(Document passage):
***

Thanks to all who gave some info.. I think we are going to look in Mirdif.. So that being said, my long search for a place to live begins..


----------



## White Heat (Apr 2, 2008)

Shaye72 said:


> Thanks to all who gave some info.. I think we are going to look in Mirdif.. So that being said, my long search for a place to live begins..


Hi Shaye72,
Saw your post several days ago, I was unable to respond due to 'technical difficulties'.
I also live in Mirdif, and agree with Suid Afrikaner, it has good local shopping facilities, there are at least three nurseries here, and it is easy to get to Festival City, where there are shops like Ikea, Toy R Us etc. Everywhere in Dubai Is a compromise when it comes to accommodation, in Mirdif it is proximity to the airport, but honestly you do get used to it, and I am a light sleeper. I was lucky enough to find a four bedroom villa (it's a house really) for a bargain price, and I know of several others which are cheaper, so my advice would be get yourself a decent agent with good connections, property moves very quickly here. I wouldn't recommend and daily commute from Jumeirah to Mirdif. I hope this helps, and good luck with your move.


----------



## Pasanada (Feb 5, 2008)

Good luck, Shaye, let us know how you get on.

***

(Extracted data):
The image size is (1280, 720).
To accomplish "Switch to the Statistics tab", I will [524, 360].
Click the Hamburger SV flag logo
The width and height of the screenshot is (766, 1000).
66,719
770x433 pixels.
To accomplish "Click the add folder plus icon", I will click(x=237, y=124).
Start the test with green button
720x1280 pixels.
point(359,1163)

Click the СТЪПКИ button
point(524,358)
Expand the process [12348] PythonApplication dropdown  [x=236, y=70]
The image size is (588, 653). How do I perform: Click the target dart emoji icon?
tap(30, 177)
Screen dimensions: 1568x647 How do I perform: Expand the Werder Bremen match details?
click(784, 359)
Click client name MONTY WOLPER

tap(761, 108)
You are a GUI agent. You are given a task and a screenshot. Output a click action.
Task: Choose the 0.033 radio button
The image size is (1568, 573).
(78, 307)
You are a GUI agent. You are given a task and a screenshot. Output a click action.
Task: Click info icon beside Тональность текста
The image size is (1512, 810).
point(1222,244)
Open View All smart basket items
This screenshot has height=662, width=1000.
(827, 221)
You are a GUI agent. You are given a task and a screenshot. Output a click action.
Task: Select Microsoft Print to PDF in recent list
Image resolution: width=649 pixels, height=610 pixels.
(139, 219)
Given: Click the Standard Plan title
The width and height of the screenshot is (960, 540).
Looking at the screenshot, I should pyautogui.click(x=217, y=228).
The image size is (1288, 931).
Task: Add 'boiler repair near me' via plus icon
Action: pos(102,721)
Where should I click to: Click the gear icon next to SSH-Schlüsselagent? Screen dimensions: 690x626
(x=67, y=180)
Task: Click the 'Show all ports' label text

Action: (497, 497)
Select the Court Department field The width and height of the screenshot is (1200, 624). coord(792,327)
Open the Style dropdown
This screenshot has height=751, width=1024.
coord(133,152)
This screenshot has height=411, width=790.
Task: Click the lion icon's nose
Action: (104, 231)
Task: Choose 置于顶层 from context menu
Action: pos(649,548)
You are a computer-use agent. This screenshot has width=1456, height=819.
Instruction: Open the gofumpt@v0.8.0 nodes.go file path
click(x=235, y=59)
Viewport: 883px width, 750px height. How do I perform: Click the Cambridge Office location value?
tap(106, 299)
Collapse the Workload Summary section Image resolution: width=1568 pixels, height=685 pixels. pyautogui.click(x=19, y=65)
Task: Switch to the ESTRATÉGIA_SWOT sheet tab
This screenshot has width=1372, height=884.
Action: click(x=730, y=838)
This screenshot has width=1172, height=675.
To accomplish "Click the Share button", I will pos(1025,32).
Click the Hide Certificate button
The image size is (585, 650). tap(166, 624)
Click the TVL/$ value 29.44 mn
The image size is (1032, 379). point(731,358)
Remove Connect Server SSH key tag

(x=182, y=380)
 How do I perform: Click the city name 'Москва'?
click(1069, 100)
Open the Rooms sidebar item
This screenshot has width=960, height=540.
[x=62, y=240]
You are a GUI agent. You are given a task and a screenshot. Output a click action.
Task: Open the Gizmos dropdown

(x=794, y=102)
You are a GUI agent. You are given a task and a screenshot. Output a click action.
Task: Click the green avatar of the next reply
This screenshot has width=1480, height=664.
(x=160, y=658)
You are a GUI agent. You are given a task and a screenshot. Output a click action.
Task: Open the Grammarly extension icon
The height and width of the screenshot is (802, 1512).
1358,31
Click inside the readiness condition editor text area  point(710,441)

***

(Exercises to complete):
A. In the rows, repeat the lines word for word, starting with the line that contains "You are a computer-use" and going on through the line that contains "(x=182, y=380)".
B. Pick up the forum thread about finding a place to live in Mirdif where it stops, and keep it going.

(Final answers):
A.
You are a computer-use agent. This screenshot has width=1456, height=819.
Instruction: Open the gofumpt@v0.8.0 nodes.go file path
click(x=235, y=59)
Viewport: 883px width, 750px height. How do I perform: Click the Cambridge Office location value?
tap(106, 299)
Collapse the Workload Summary section Image resolution: width=1568 pixels, height=685 pixels. pyautogui.click(x=19, y=65)
Task: Switch to the ESTRATÉGIA_SWOT sheet tab
This screenshot has width=1372, height=884.
Action: click(x=730, y=838)
This screenshot has width=1172, height=675.
To accomplish "Click the Share button", I will pos(1025,32).
Click the Hide Certificate button
The image size is (585, 650). tap(166, 624)
Click the TVL/$ value 29.44 mn
The image size is (1032, 379). point(731,358)
Remove Connect Server SSH key tag

(x=182, y=380)

B.
----------



## Lino (Sep 7, 2008)

Suid-Afrikaner said:


> For the past 10 months I've been living in Mirdif and it is a great area. It's relatively close to supermarkets, malls and clothing stores and restaurants with not much traffic problems most of the time, although you have to go some distance if you want to go to clubs but it has never been a problem either. For that you can take a taxi anyway. It has kind of a small town or suburb feel, it's quiet (except for the flight path issue but you do get used to that). It's easy to feel at home there.


I'll be moving to Dubai in about 4 weeks and I'll be working in the Diera/Bur Dubai area. Can you tell me what kind of drive I can expect to get to that area from Mirdif? I've had absolutely no luck finding an agent who will actually send me any information on properties in Mirdif. Can you recommend anyone?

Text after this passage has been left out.